**Available records:**
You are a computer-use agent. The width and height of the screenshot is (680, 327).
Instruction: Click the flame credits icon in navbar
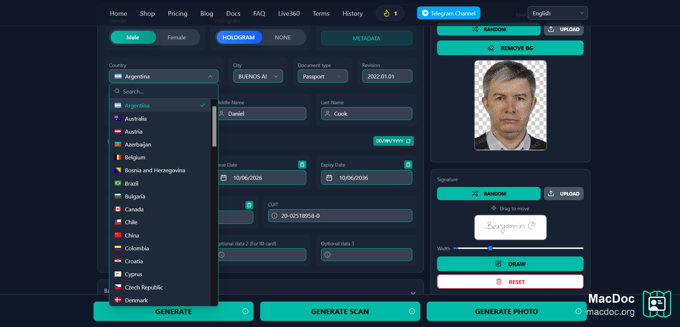tap(387, 13)
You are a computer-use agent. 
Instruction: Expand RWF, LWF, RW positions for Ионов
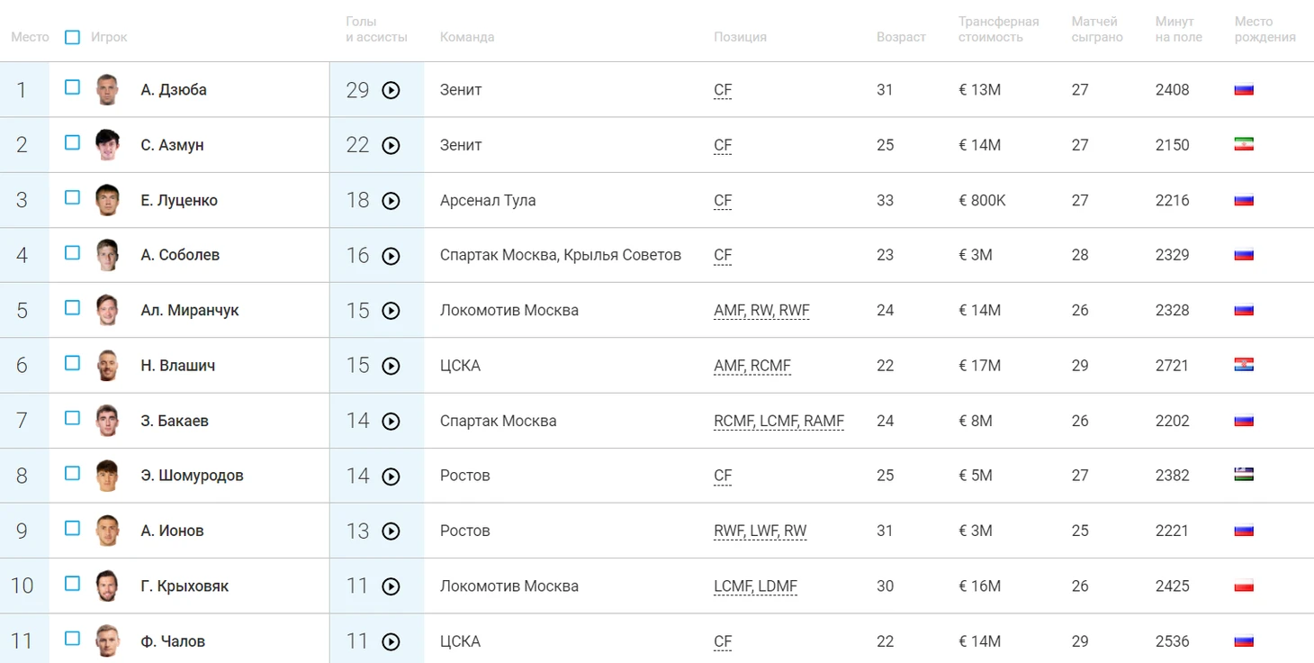click(760, 531)
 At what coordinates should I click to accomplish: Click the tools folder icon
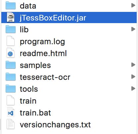[x=11, y=88]
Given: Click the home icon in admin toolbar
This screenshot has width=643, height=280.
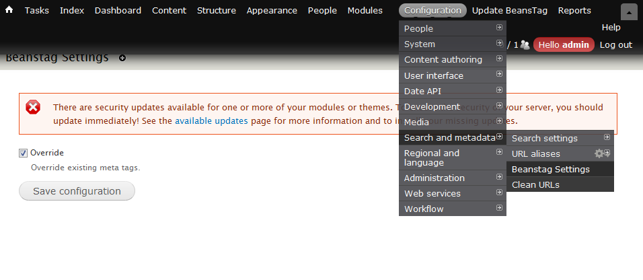Looking at the screenshot, I should [9, 11].
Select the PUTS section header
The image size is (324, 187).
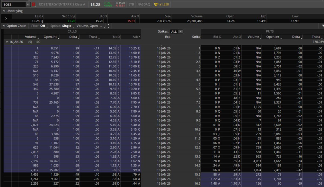[269, 31]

**Goal of the exercise:** Lines in the data containing the string "computer" are to be counted; give that number alone.

**Written answer:** 2